# Brano fornito
__________________________________________________

Tweet, following e follower, tre numeri che definiscono la nostra “posizione sociale”, una collocazione che attribuisce valore alla quantità più che alla qualità della relazione.
Twitter ci suggerisce anche le tendenze, frutto di un algoritmo basato sul numero di mentions, dove si spazia indifferentemente tra politica, sport, gossip o cronaca. L’agenda setting di Twitter è così democratica oppure altro si affaccia tra le sue righe?

 2° parte

Se ci soffermiamo a riflettere un po’ sulla struttura della home page di Twitter, possiamo intuire abbastanza rapidamente la sostanza di ciò che conta effettivamente su questa piattaforma e di quali siano le sue pratiche d’uso.

__________________________________________________

# Dati forniti
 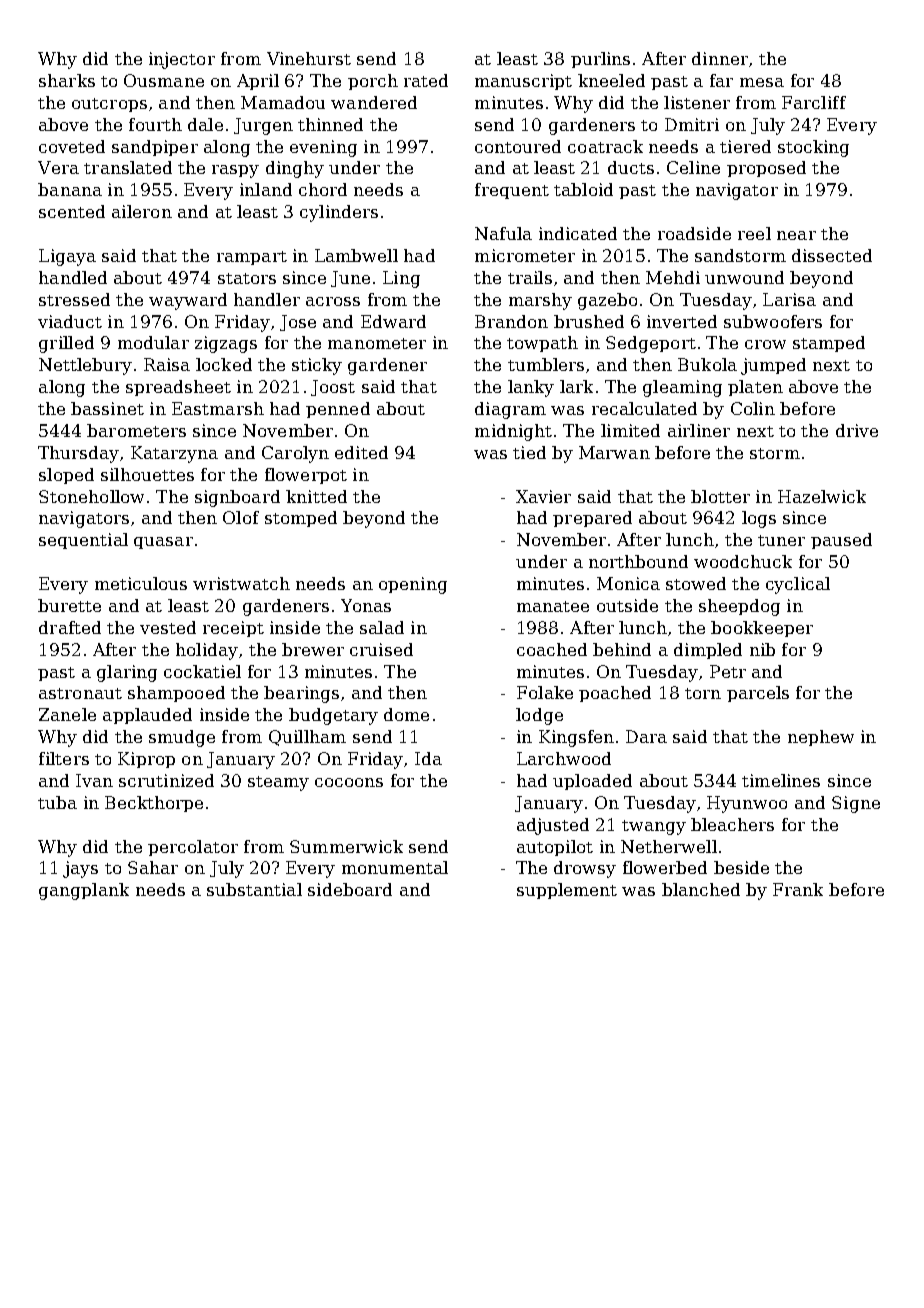 I want to click on nib, so click(x=762, y=649).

__________________________________________________

# Compiti
a - Riproduci fedelmente la parte del brano su Twitter che si apre con le parole contenenti "Tweet, following e" e si chiude con "qualità della relazione.".
b - Riscrivi in forma più concisa il paragrafo del brano su Twitter che comincia con "Twitter ci suggerisce anche le tendenze", conservandone i fatti principali.
c - Come potrebbe proseguire il brano su Twitter dopo la sua ultima frase? Scrivine il seguito.
Per svolgere i compiti i dati non sono necessari.

# Risposte ai compiti
a -
Tweet, following e follower, tre numeri che definiscono la nostra “posizione sociale”, una collocazione che attribuisce valore alla quantità più che alla qualità della relazione.

b - Twitter propone le tendenze tramite un algoritmo basato sul numero di mentions, mescolando senza distinzione politica, sport, gossip e cronaca. Ci si chiede se questa agenda setting sia davvero democratica o se nasconda altro.

c -
account_profile_twitter
Sotto il nome del nostro account troviamo subito il numero di tweet prodotti, i following e i follower, tre numeri che un po’ aridamente “quantificano” la nostra “posizione sociale” in termini di interazioni virtuali, ovvero la frequenza con la quale ci relazioniamo con il nostro gruppo virtuale di riferimento, una collocazione che attribuisce valore alla quantità più che alla qualità della relazione.
Poi da sinistra a destra troviamo prima le tendenze suggerite, una proposta eterogenea di parole (o hashtags) che rinviano ad argomenti i quali spaziano indifferentemente tra politica, sport, gossip o cronaca, frutto di un algoritmo che probabilmente è basato in buona parte sul numero di mentions in cui tale termine compare, per certi versi una sorta di agenda setting di Twitter.
Al centro i tweet pubblicati dai nostri following, una lista in continuo aggiornamento, tanto più rapidamente quanto più numerosi e/o prolifici saranno gli account che abbiamo scelto di seguire.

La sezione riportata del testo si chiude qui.